You should factor in not only license cost, but the total cost of maintaining and properly patching (as well as the mandatory unscheduled downtime that brings) a Windows stack.
Even if they give you the licenses for free, it's much more expensive.
As little as possible. And again, in a high-availability infrastructure I can patch each machine without downtime. I was contending your point that the downtime was mandatory and unscheduled. Windows never forces you to update at any time. It strongly suggests, sure. By default, the option is auto-update, but that's configurable and not required.
Well... You have to factor in the cost for the added HA infrastructure when you talk Windows. Patching Linux seldom requires more than a couple seconds for downtime for the system and I can often patch and bring up machines before memcaches and varnishes start expiring. Patching Windows often takes half-an-hour of downtime following another similarly extended period of horrible performance when the patch installer is doing whatever it needs to do, per server.
It's different to design a HA cluster that can sustain a minutes-long usage peak (due to a node going down for maintenance) than one that can sustain an hour-long outage of one of the nodes.
It all depends, in the end, on how the applications are designed to run - they are the ones that will decide how many servers you can take down at once. In any case, the shorter they are down, the better.
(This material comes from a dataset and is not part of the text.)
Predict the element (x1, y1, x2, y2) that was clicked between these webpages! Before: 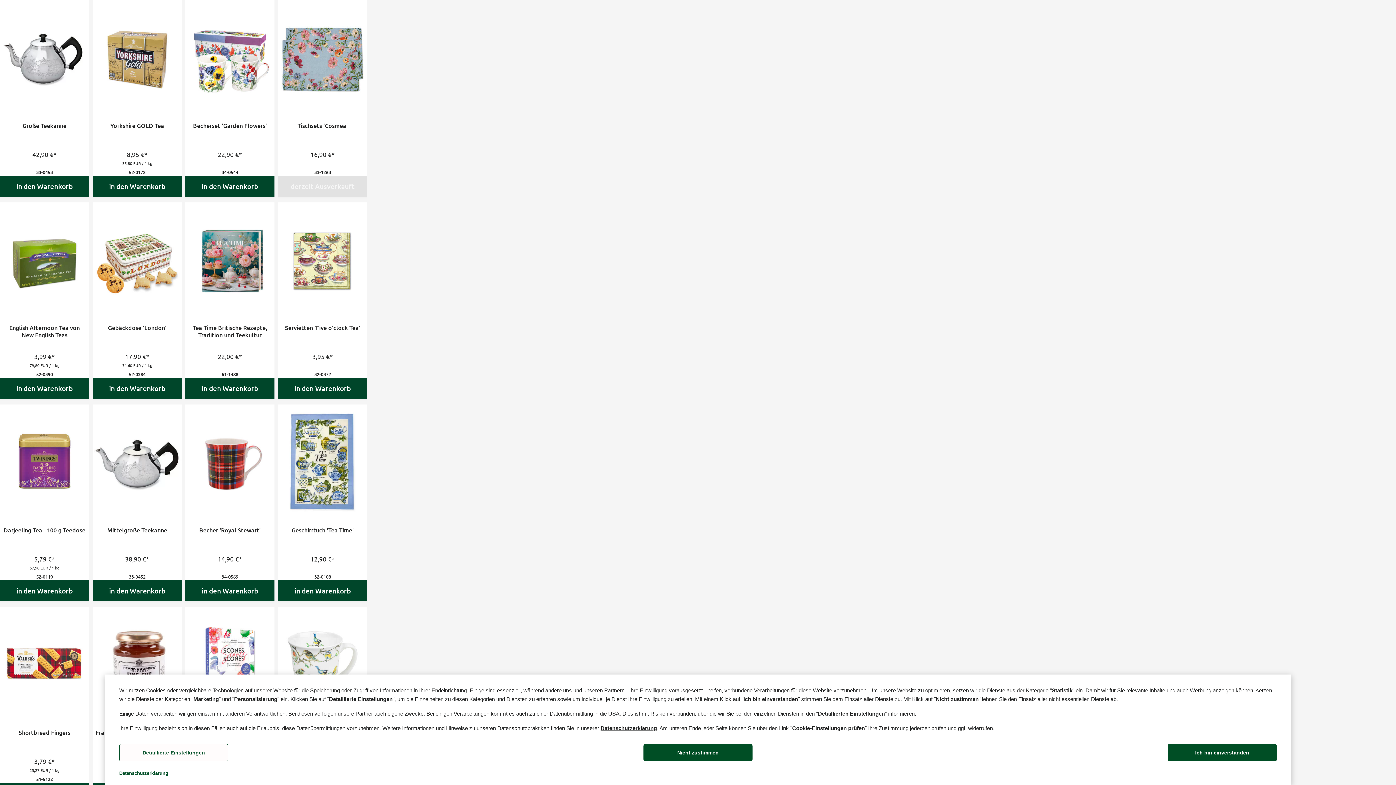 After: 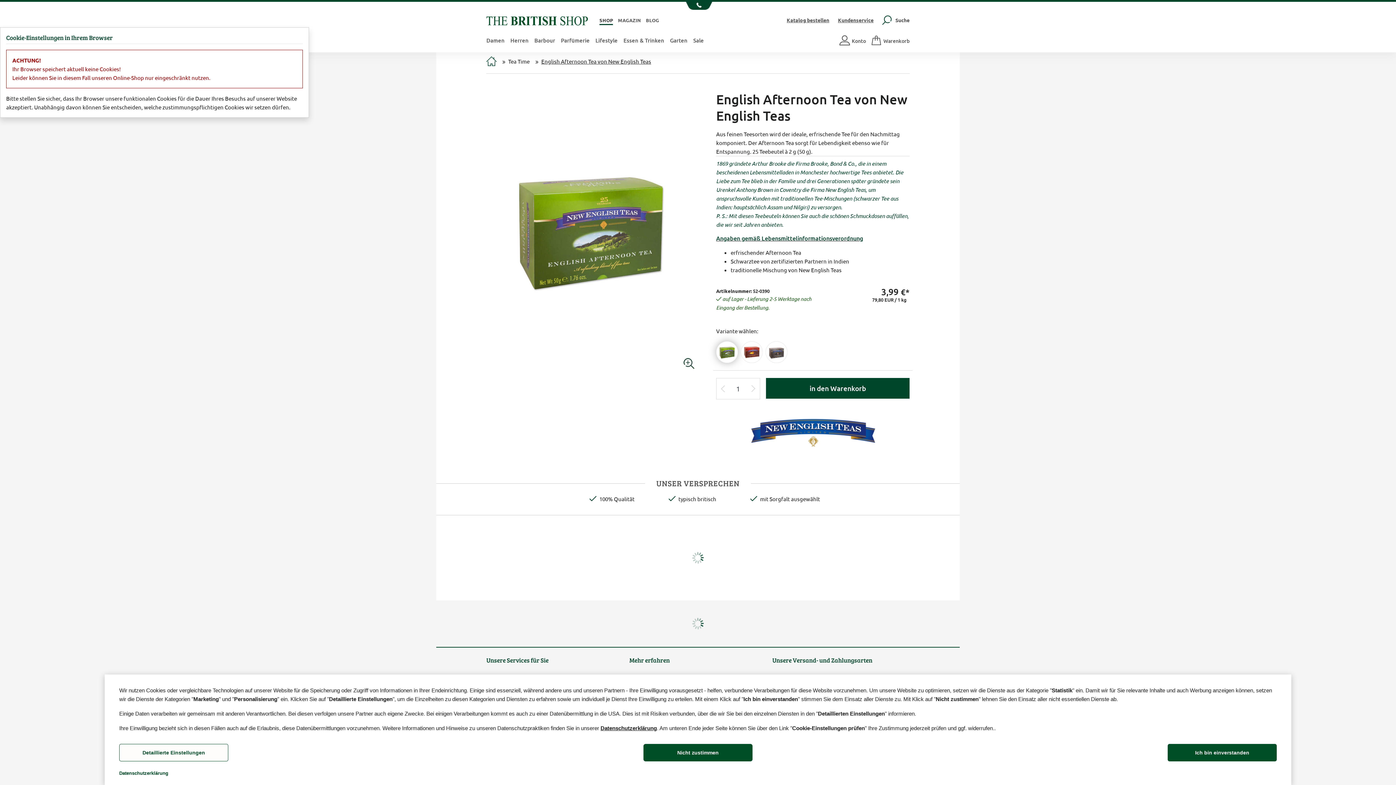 Action: label: Produktbild zu English Afternoon Tea von New English Teas bbox: (0, 202, 89, 324)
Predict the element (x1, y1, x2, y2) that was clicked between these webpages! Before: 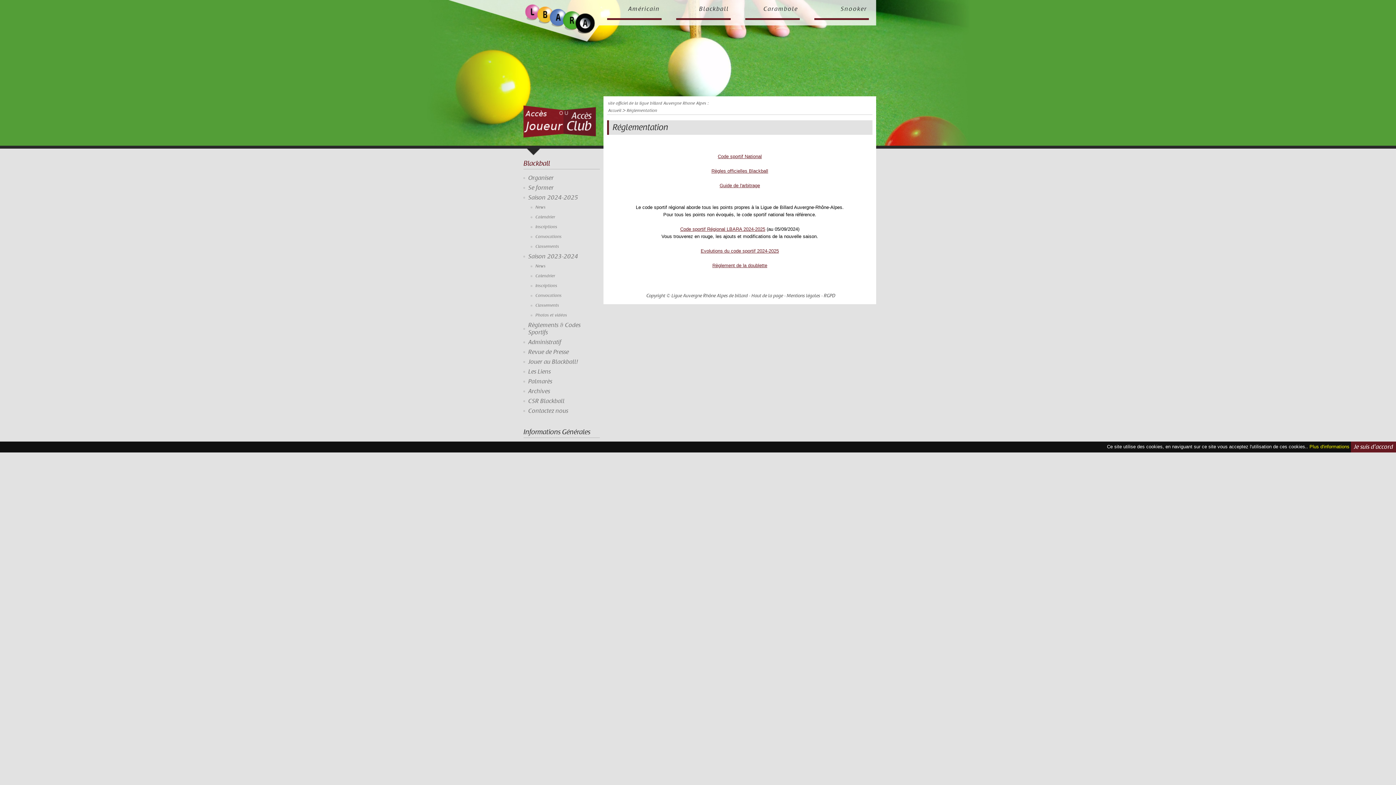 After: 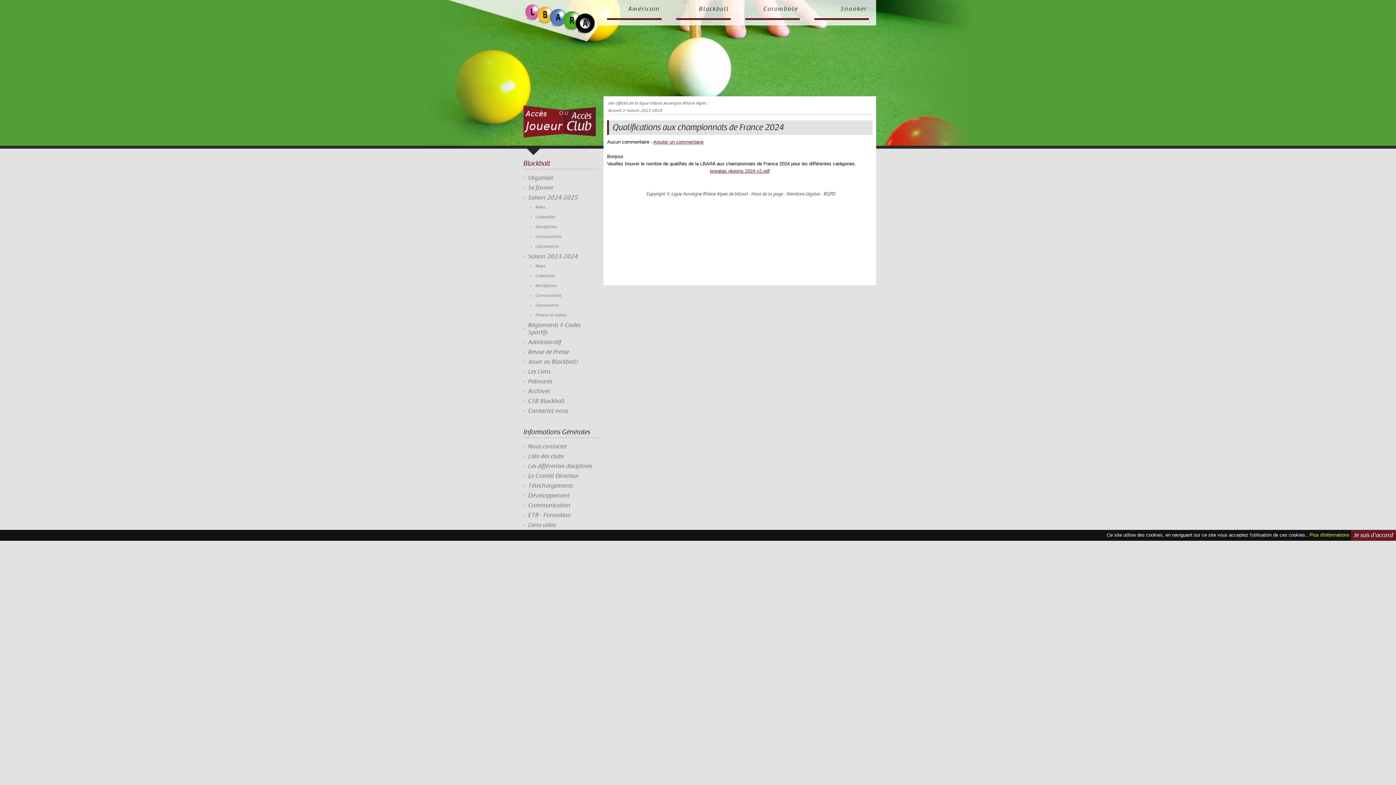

Consider a site with 3 front-facing web servers that are affected by a 0-day. If a server can be patched in 2 minutes, it will result in 6 minutes of 150% load on the servers not being maintained. If the patch takes an hour, you will have 3 hours of 150% workload. The internet user may not see the downtime, but you have to factor in the higher load. The best solution could be to use 4 or 5 servers instead of 3, but that would also increase your vulnerability window.